- WRITTEN PROBLEM -
Present the lines of the data between the line containing "環境への取組み (622, 354)" and the line containing "What We’re Watching", inclusive, as a Markdown table with the columns No. and Line, numbering each row. Omit blank lines and leave the pictures out of the answer.

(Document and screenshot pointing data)
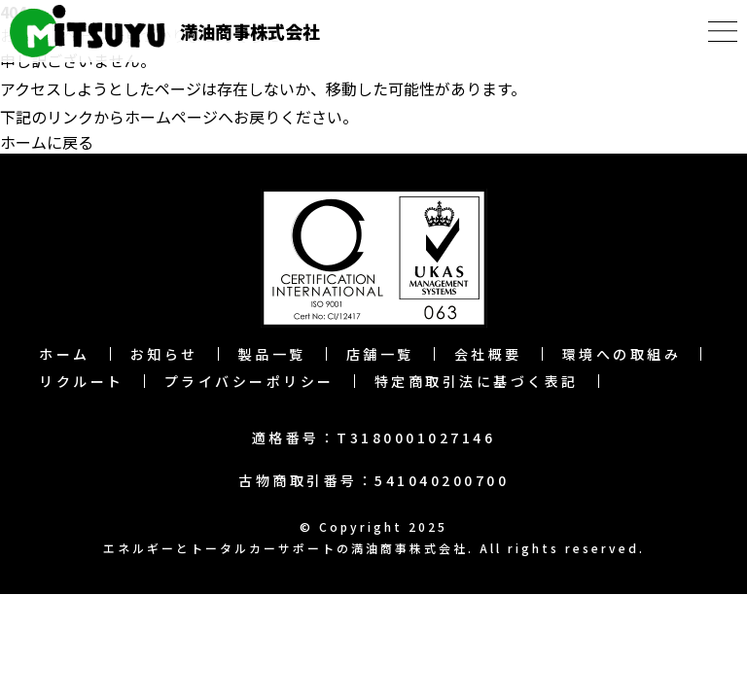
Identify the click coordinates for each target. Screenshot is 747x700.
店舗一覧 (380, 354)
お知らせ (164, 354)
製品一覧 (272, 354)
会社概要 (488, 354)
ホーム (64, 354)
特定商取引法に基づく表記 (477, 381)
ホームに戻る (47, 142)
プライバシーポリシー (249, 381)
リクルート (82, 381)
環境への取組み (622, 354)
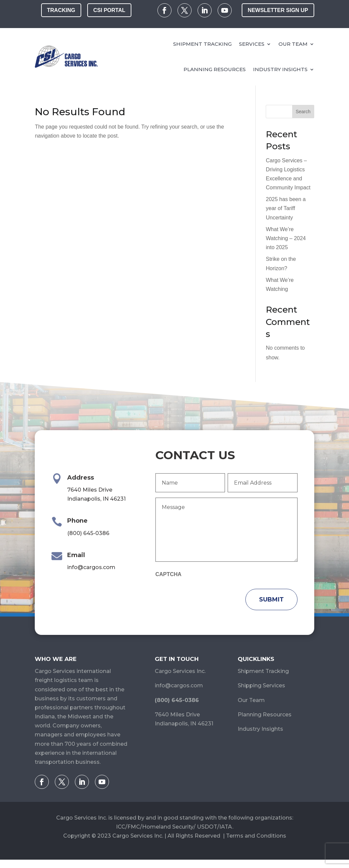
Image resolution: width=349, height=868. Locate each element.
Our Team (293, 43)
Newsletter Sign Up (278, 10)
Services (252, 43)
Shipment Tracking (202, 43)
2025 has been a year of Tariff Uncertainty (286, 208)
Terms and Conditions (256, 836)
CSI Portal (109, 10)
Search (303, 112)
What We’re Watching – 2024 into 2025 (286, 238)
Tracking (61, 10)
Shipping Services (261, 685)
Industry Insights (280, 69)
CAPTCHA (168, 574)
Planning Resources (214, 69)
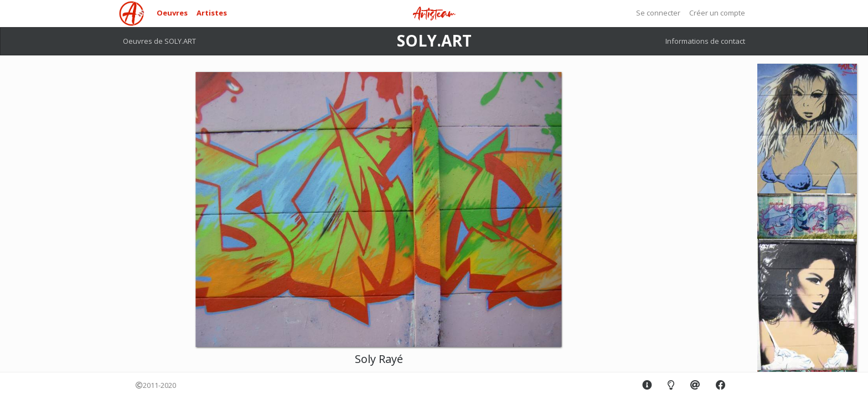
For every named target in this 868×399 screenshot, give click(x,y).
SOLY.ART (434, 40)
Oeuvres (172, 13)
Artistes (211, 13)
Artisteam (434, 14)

...

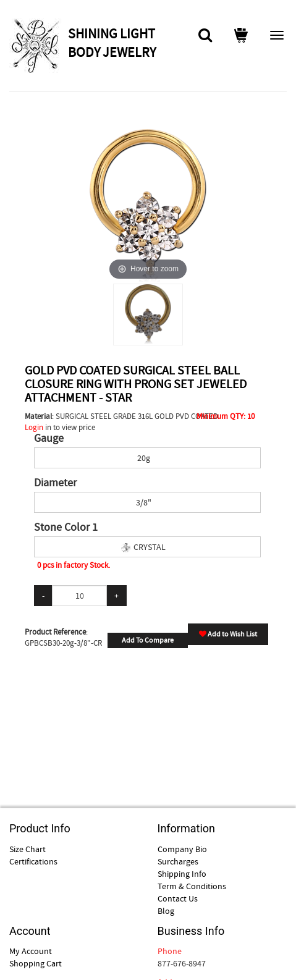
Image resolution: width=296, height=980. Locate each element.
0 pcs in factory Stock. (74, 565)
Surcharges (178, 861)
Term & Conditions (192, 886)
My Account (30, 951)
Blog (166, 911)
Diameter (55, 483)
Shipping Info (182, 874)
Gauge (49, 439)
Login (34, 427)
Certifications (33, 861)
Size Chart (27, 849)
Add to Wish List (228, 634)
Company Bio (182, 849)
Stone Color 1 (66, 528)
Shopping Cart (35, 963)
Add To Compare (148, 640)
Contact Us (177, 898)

- COMPLETED TASK -
| No. | Line |
|---|---|
| 1 | 環境への取組み (622, 354) |
| 2 | Image resolution: width=349, height=868. Locate each element. |
| 3 | Our Team (293, 43) |
| 4 | Newsletter Sign Up (278, 10) |
| 5 | Services (252, 43) |
| 6 | Shipment Tracking (202, 43) |
| 7 | 2025 has been a year of Tariff Uncertainty (286, 208) |
| 8 | Terms and Conditions (256, 836) |
| 9 | CSI Portal (109, 10) |
| 10 | Search (303, 112) |
| 11 | What We’re Watching – 2024 into 2025 (286, 238) |